*** SUPPLIED MATERIAL ***
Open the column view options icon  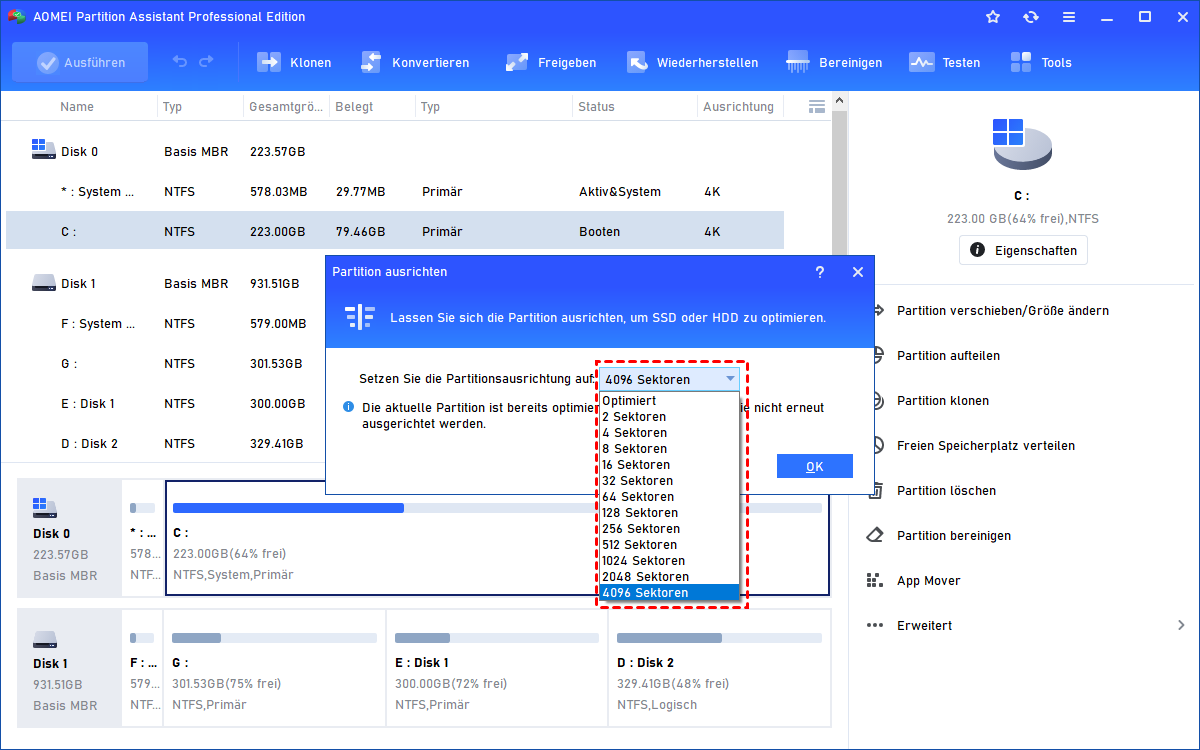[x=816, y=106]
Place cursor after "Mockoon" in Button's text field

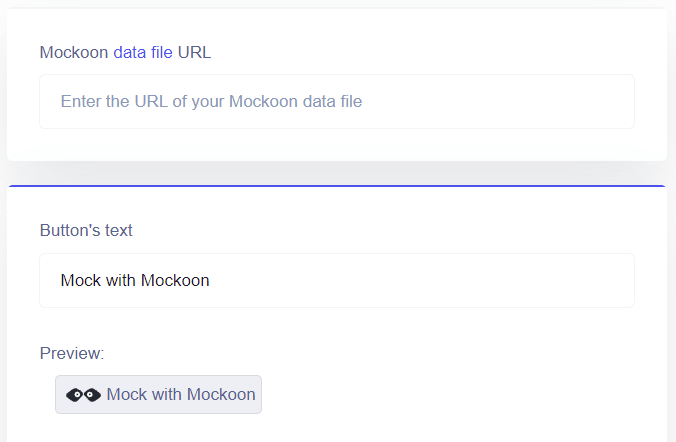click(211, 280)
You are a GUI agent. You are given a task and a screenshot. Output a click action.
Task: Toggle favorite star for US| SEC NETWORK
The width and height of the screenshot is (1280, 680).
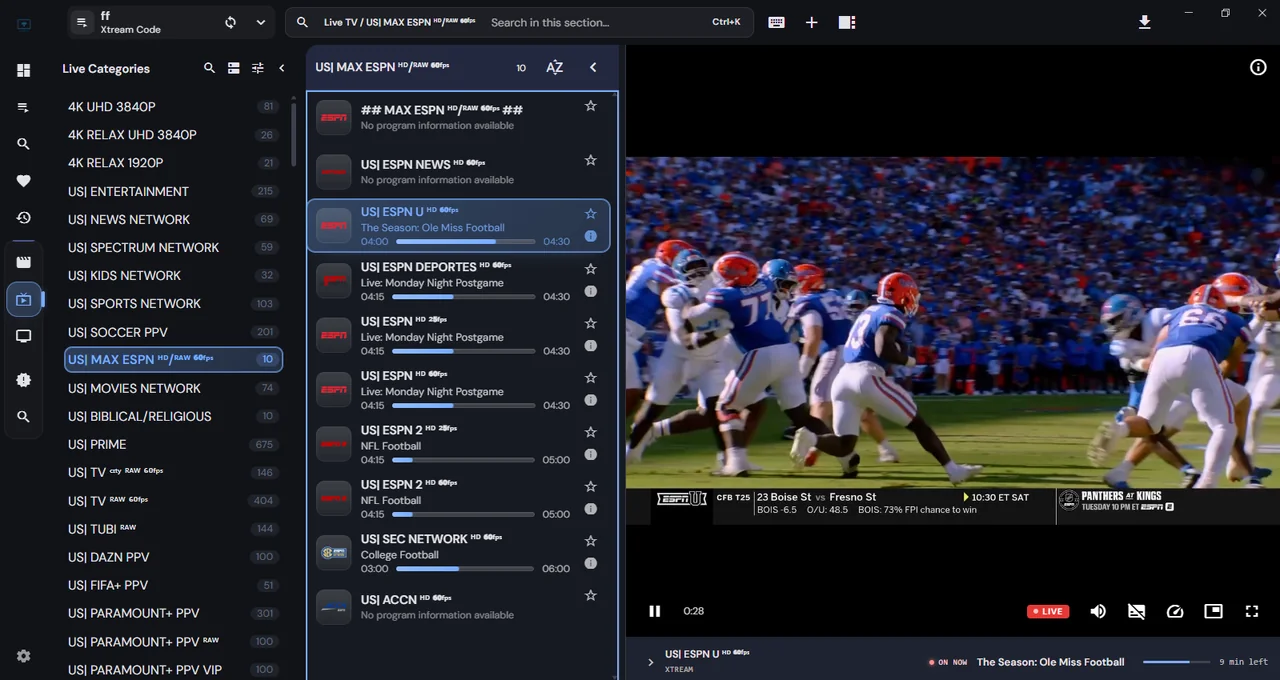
***
*** SUPPLIED MATERIAL ***
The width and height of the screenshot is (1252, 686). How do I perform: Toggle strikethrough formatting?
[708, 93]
***
BRIEF: Give back exactly the lines above starting at the line where "You are a GUI" appears and ending at the line where "The width and height of the screenshot is (1280, 680)." appears, both included, with no other lines.

THE ANSWER:
You are a GUI agent. You are given a task and a screenshot. Output a click action.
Task: Toggle favorite star for US| SEC NETWORK
The width and height of the screenshot is (1280, 680).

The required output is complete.